Texto del documento:
○ ○ ○

Todos los días pueden ser cualquier día, ¿cierto? Medir el tiempo es un invento humano. Y, entiendo la necesidad y la importancia. A veces. Otras, realmente me parece un estorbo.
A la tristeza, por ejemplo, no le viene bien esa medición.
En principio porque le importa un bledo. Cuando llega, nubla casi todo lo que toca, así que da igual si es primavera, verano o invierno; si se vive en el trópico o en el polo; si hay sol o luna.
Y luego, porque cuando el calendario marca fechas específicas, la tristeza entra por la puerta, exige mucha atención y se comporta con una pedantería que nadie la aguanta.
Esa ha sido mi experiencia desde que murió mi hijo Alejandro (ya sabe, de cáncer, a los 31 años).
Muchos días son grises, aunque el sol haya salido como rey de cuento de hadas. Pero cuando la tristeza se aparece como la Málefica de la Cenicienta es en esos días marcados en el calendario para celebrar –como Navidad- o en fechas que representan un parte aguas y también se han quedado grabadas en el calendario –como el día en que murió-.
Por eso digo que esa manía de medir el tiempo, a veces es un estorbo.
Sin embargo, el calendario también nos puede recordar momentos felices. Y he aprendido que cuando se vive un duelo, la tristeza llega sola, pero a la felicidad hay que invitarla formalmente y procurarla como una invitada de honor.
Hace unos días hubiera sido el cumpleaños número 33 de mi hijo. Y tras mucho meditar, decidí que hay suficientes fechas para que la tristeza se instale como para concederla esta también.
Sin mucha planeación, mi esposo y yo hicimos nuestro mejor esfuerzo por dedicarnos ese día a agradecer. Agradecer que hubiera llegado a nuestras vidas.
No fue fácil no cederle terreno a la tristeza. Carlos y yo nos pasamos el día respirando profundo y caminando el día como quien sube una montaña con una maleta a cuestas.

○ ○ ○

Extractos del material:
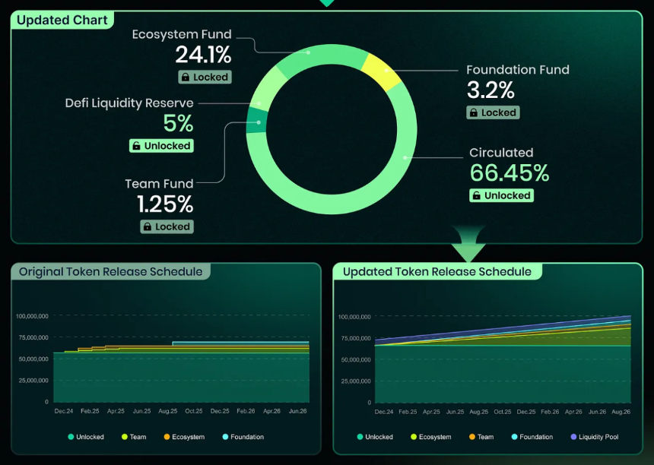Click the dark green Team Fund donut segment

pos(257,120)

○ ○ ○

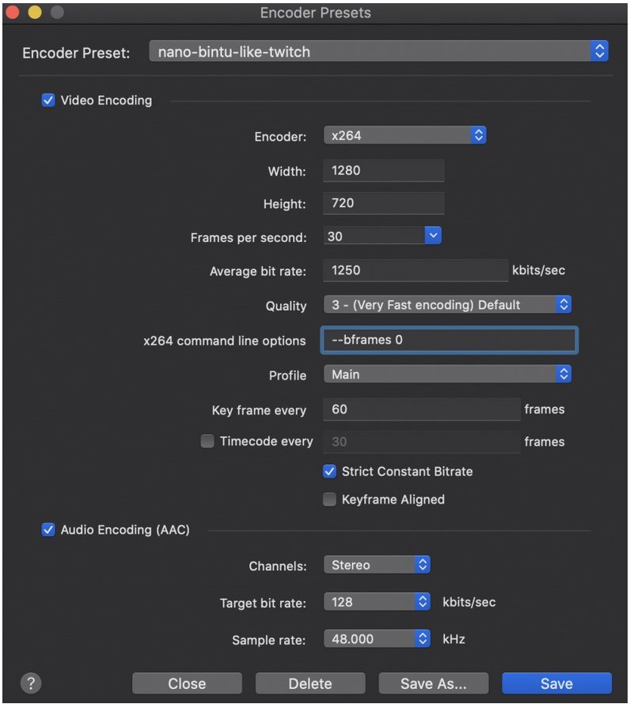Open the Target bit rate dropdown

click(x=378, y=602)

○ ○ ○

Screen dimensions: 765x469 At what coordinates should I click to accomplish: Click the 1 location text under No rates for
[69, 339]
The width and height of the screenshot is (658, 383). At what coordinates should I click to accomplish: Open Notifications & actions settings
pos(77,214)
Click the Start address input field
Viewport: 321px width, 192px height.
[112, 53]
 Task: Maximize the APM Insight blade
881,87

○ ○ ○

Qué se pide:
¿Puedes imprimir sin cambios el fragmento del texto sobre el duelo que va de "Hace unos días" a "a nuestras vidas.", ambos incluidos?

Respuesta al ejercicio:
Hace unos días hubiera sido el cumpleaños número 33 de mi hijo. Y tras mucho meditar, decidí que hay suficientes fechas para que la tristeza se instale como para concederla esta también.
Sin mucha planeación, mi esposo y yo hicimos nuestro mejor esfuerzo por dedicarnos ese día a agradecer. Agradecer que hubiera llegado a nuestras vidas.